Goodhart’s Law states that when a proxy for some value becomes the target of optimization pressure, the proxy will cease to be a good proxy. One form of Goodhart is demonstrated by the Soviet story of a factory graded on how many shoes they produced (a good proxy for productivity) – they soon began producing a higher number of tiny shoes. Useless, but the numbers look good.
Goodhart’s Law is of particular relevance to AI Alignment. Suppose you have something which is generally a good proxy for “the stuff that humans care about”, it would be dangerous to have a powerful AI optimize for the proxy, in accordance with Goodhart’s law, the proxy will breakdown.
In Goodhart Taxonomy, Scott Garrabrant identifies four kinds of Goodharting:
Regressional Goodhart—When selecting for a proxy measure, you select not only for the true goal, but also for the difference between the proxy and the goal.

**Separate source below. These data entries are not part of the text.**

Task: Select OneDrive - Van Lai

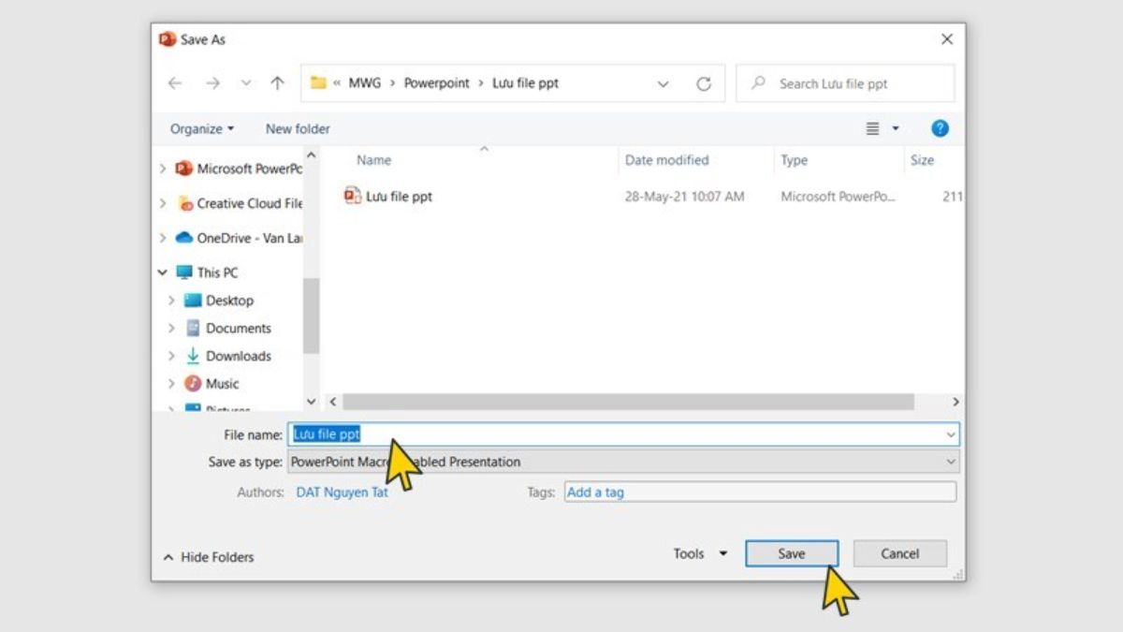Action: click(x=241, y=238)
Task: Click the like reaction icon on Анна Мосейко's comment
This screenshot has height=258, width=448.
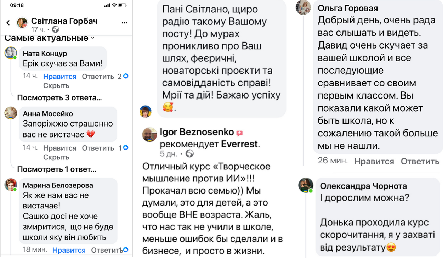Action: (126, 148)
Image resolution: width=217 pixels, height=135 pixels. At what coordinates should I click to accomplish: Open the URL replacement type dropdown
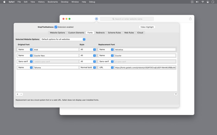(x=106, y=68)
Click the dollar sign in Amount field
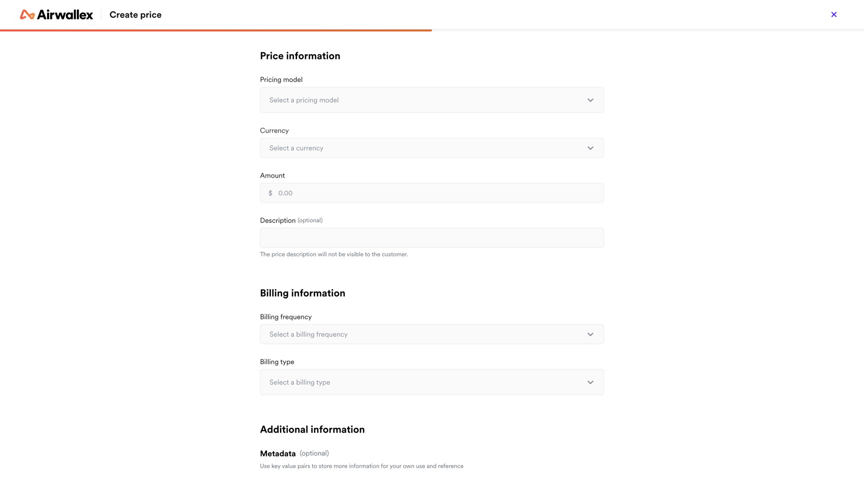The width and height of the screenshot is (864, 478). tap(270, 193)
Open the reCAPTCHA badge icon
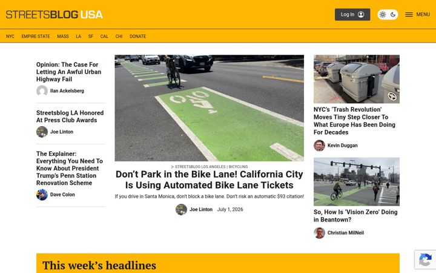Screen dimensions: 436x273 coord(425,260)
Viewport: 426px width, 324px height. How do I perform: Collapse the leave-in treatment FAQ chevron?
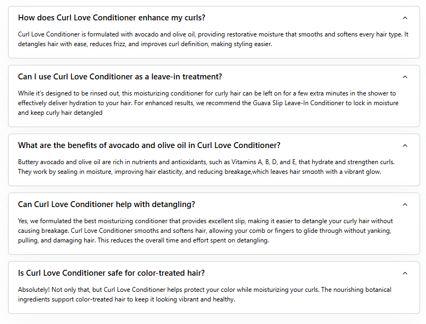point(405,77)
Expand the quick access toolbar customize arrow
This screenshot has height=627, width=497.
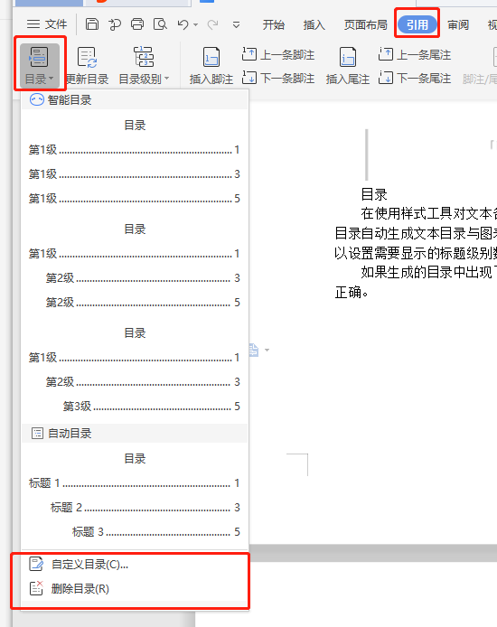pos(237,24)
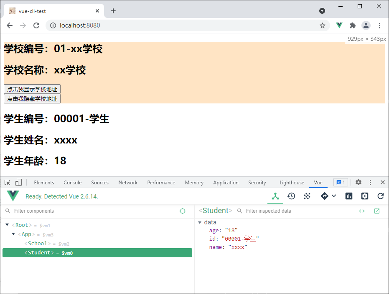389x294 pixels.
Task: Open Student component in editor
Action: point(377,211)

Causal Goodhart—When there is a non-causal correlation between the proxy and the goal, intervening on the proxy may fail to intervene on the goal.
Extremal Goodhart—Worlds in which the proxy takes an extreme value may be very different from the ordinary worlds in which the correlation between the proxy and the goal was observed.
Adversarial Goodhart—When you optimize for a proxy, you provide an incentive for adversaries to correlate their goal with your proxy, thus destroying the correlation with your goal.